What has happened at LC in the meantime?  Nothing good.  Dozens of faculty have resigned in protest.  Academic freedom is nonexistent.  One former professor laments, "Education has been replaced by indoctrination.  They've made it clear that you will do nothing but advocate the fundamentalist position, or you're not welcome here."  Even a former president of the stridently conservative Council for Christian Colleges and Universities said, "The state conventions in the Southern Baptist world own the colleges, and there's a sense of wanting them to adhere to the theological positions of the Baptist Church and not always understanding the meaning of liberal education."

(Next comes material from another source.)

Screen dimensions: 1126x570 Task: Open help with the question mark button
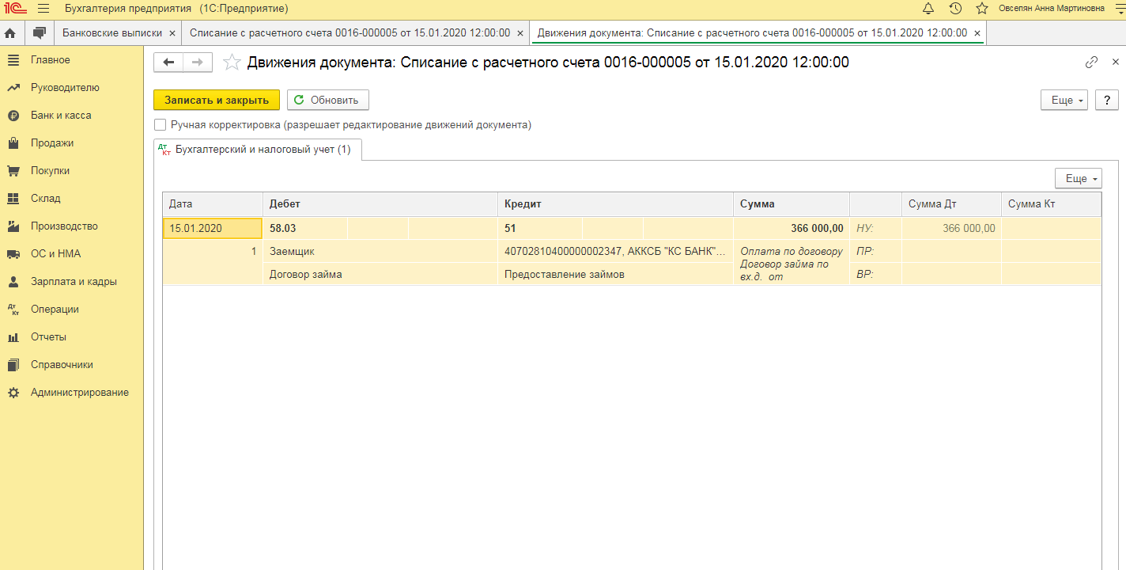[1107, 101]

Finally, in 2011, one professor courageously spoke out and sued the college over his termination.  (OBU is lucky it has avoided such lawsuits -- not so much for substantive reasons but because of the tremendous amount of bad press it would have generated.)  The wrongfully terminated Louisiana College professor's case is typical: under fundamentalist leadership, speaking out against restrictive academic policies will not be tolerated.  Now, Louisiana College is once again in trouble with its accrediting body, as this letter details.

Their "Save Our LC" movement is a bit more in-your-face than Save OBU, but who can blame them?  Their situation is even more dire.

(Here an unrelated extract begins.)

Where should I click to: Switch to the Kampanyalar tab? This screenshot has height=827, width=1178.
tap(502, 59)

I don't mean to sound alarmist.  OBU is in no immediate danger of losing its accreditation.  We're on relatively solid ground financially (even without the BGCO's subsidy, I'd argue).  But I hope you can see the parallels with Louisiana College's story, which began with fundamentalists taking control of the Louisiana Baptist Convention and stacking the college's Board of Trustees with loyalists.  If nothing changes, this is the road we're on, friends.  Look around you -- some of the telltale signs are already evident: fundamentalism is now a litmus test in personnel decisions; academic freedom is being squelched; dissent among faculty is not tolerated; state convention elites drive the agenda.  OBU is a long way from a Louisiana College-like implosion.  But make no mistake: it's where we are headed, and it's happening faster than many people realize.

Sometimes when you create master's programs, add athletic teams, and launch capital campaigns, you forget the basics: a solid, balanced, moderate liberal arts education.  From the outside, it looks like progress.  But when appeasing fundamentalist power brokers is a constant duty of administrators, students and faculty suffer.  At least now we have a presumably independent-minded Board of Trustees.  But if they ever started exerting that independence, Anthony Jordan would just replace them with sworn fundamentalist loyalists.  It's a difficult balancing act, but we simply must fight for an OBU free from BGCO governance.  The OBU/BGCO partnership has long outlived its usefulness, and will eventually destroy the former and be a huge financial burden on the latter.


1 comment:

  1. You do know that the entire body of trustees is currently elected by the BGCO, right?